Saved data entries
******
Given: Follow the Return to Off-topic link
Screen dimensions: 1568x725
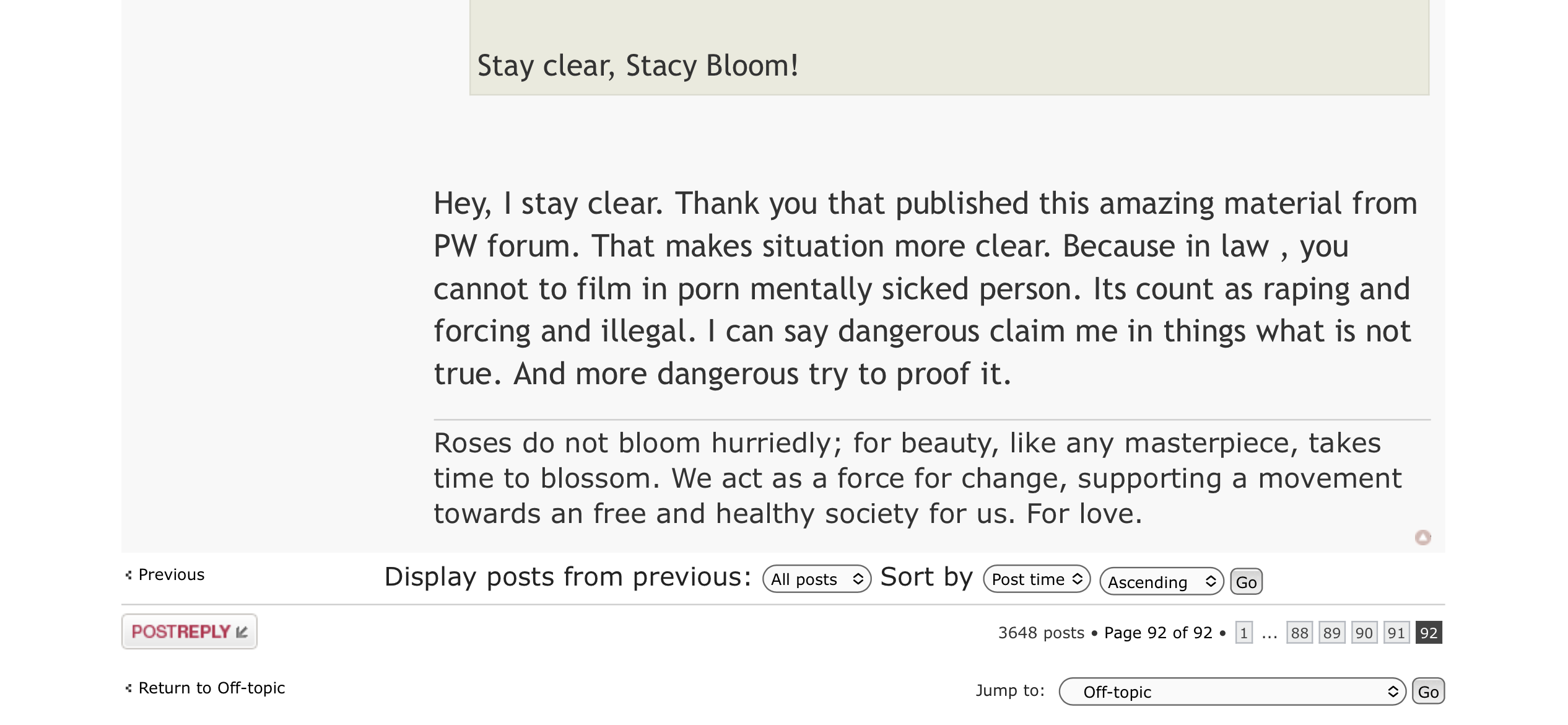Looking at the screenshot, I should [211, 688].
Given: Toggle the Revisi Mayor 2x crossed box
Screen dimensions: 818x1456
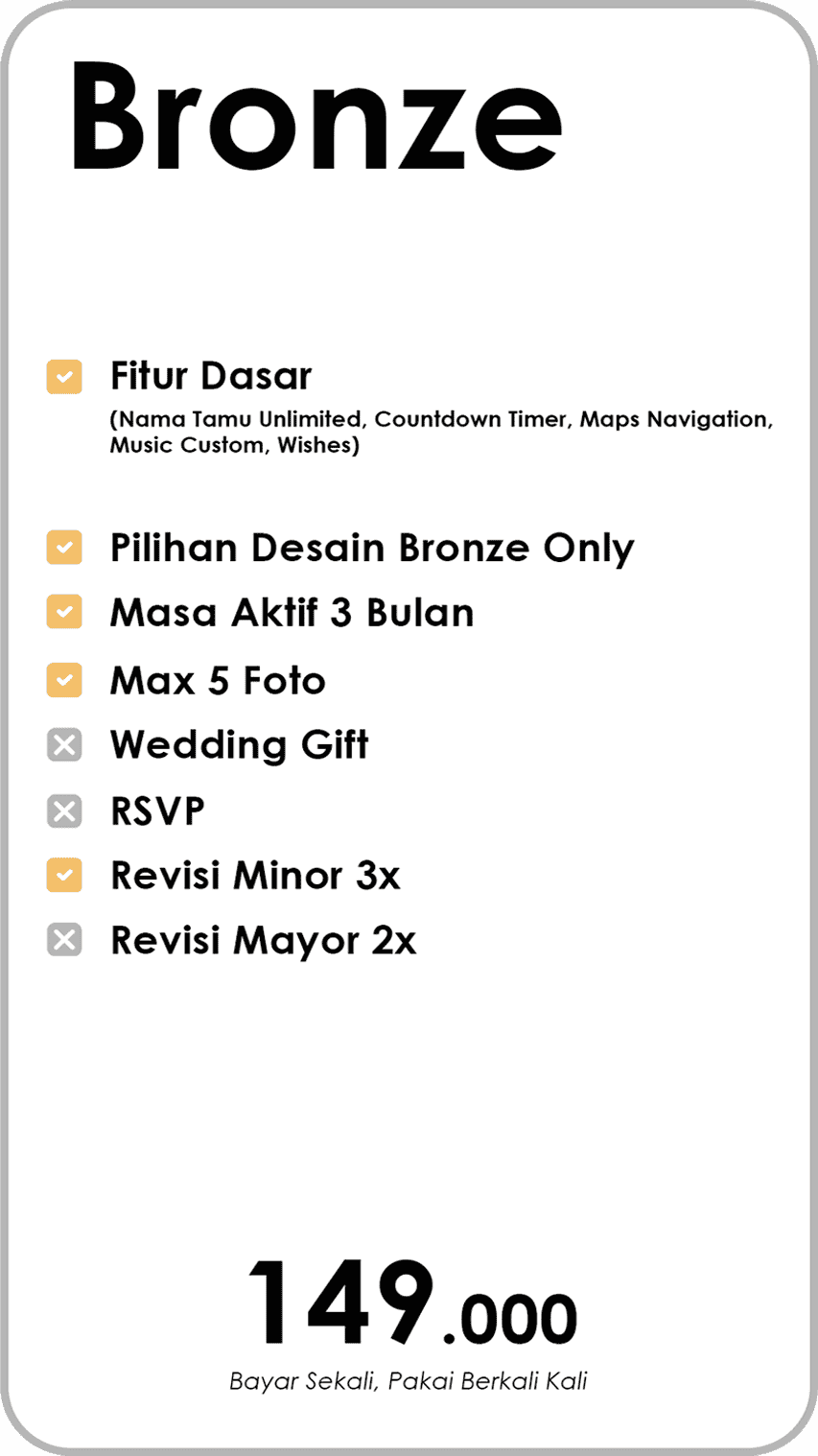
******
Set the records down again precisely, skipping every image.

#### [Written response]
Given: Follow the Return to Off-topic link
Screen dimensions: 1568x725
Looking at the screenshot, I should [211, 688].
Given: Toggle the Revisi Mayor 2x crossed box
Screen dimensions: 818x1456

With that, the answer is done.